Age and various comorbidities were found to be predictors of severe COVID-19. Compared to 60-69-year-olds, the odds ratio (OR) of death was 7.1 for 70-79-year-olds, 26.7 for 80-89-year-olds, and 55.8 for ≥ 90-year-olds. Among the 20-69-year-olds, chronic renal disease (OR 9.4), malignant neoplasms (5.8), hematologic malignancy (5.6), chronic pulmonary disease (5.4), and cerebral palsy or other paralytic syndromes (4.6) were strongly associated with COVID-19 mortality; severe disorders of the immune system (8.0), organ or stem cell transplant (7.2), chronic renal disease (6.7), and diseases of myoneural junction and muscle (5.5) were strongly associated with COVID-19 hospitalisation.
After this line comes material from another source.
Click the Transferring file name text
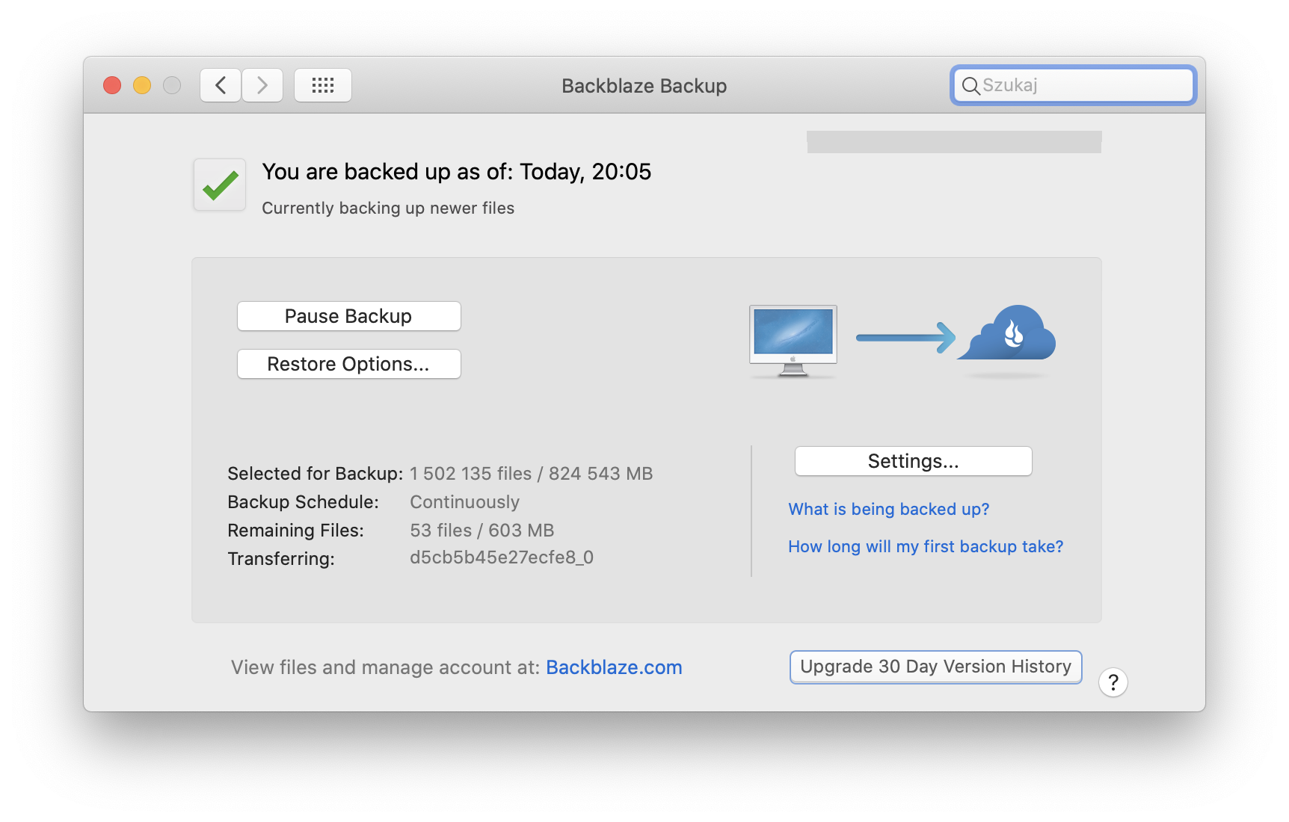Viewport: 1289px width, 822px height. [x=502, y=557]
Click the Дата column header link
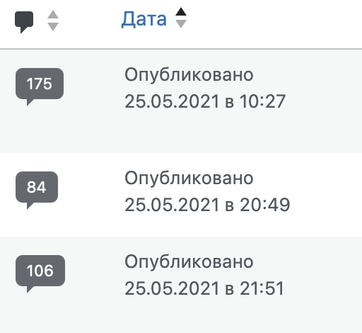362x333 pixels. coord(144,19)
Type 2 diabetes and asthma, two very common comorbidities, were associated with all three outcomes, with ORs from 2.1 to 4.3. The population-based rate of SARS-CoV-2 infection decreased with age. Taking the 60-69-year-olds as reference, the rate ratio was highest (3.0) for 20-29-year-olds and < 1 for 70-79-year-olds and 80-89-year-olds.
Comorbidities predispose for severe COVID-19 among younger ages. In vaccine prioritisation both the risk of infection and the risk of severe outcomes, if infected, should be considered.